Effects of Changing Prices, Foreign Exchange Rates and Inflation
     Our results of operations and cash flow are affected by changing oil prices. Fluctuations in oil prices may affect our total planned development activities and capital expenditure program.
     Our net foreign exchange losses attributable to our international operations were minimal for the three months ended March 31, 2011 and $1.5 million for the three months ended March 31, 2010. The U.S. Dollar and Bolivar exchange rates had not been adjusted from March 2005 until January 2010. However, there are many factors affecting foreign exchange rates and resulting exchange gains and losses, most of which are beyond our control. It is not possible for us to predict the extent to which we may be affected by future changes in exchange rates and exchange controls.

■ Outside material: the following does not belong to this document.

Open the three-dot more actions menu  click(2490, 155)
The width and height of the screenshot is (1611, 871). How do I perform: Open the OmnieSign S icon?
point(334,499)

     Venezuela imposed currency exchange restrictions in February 2003, and adjusted the official exchange rate in February 2004, March 2005, January 2010 and again in January 2011. On January 8, 2010, the Venezuelan government published in the Official Gazette the Exchange Agreement, which established new exchange rates for the Bolivar/U.S. Dollar currencies that went into effect on January 11, 2010. On January 4, 2011, the Venezuelan government published in the Official Gazette the Exchange Agreement which eliminated the 2.60 Bolivars per U.S. Dollar exchange rate with an effective date of January 1, 2011.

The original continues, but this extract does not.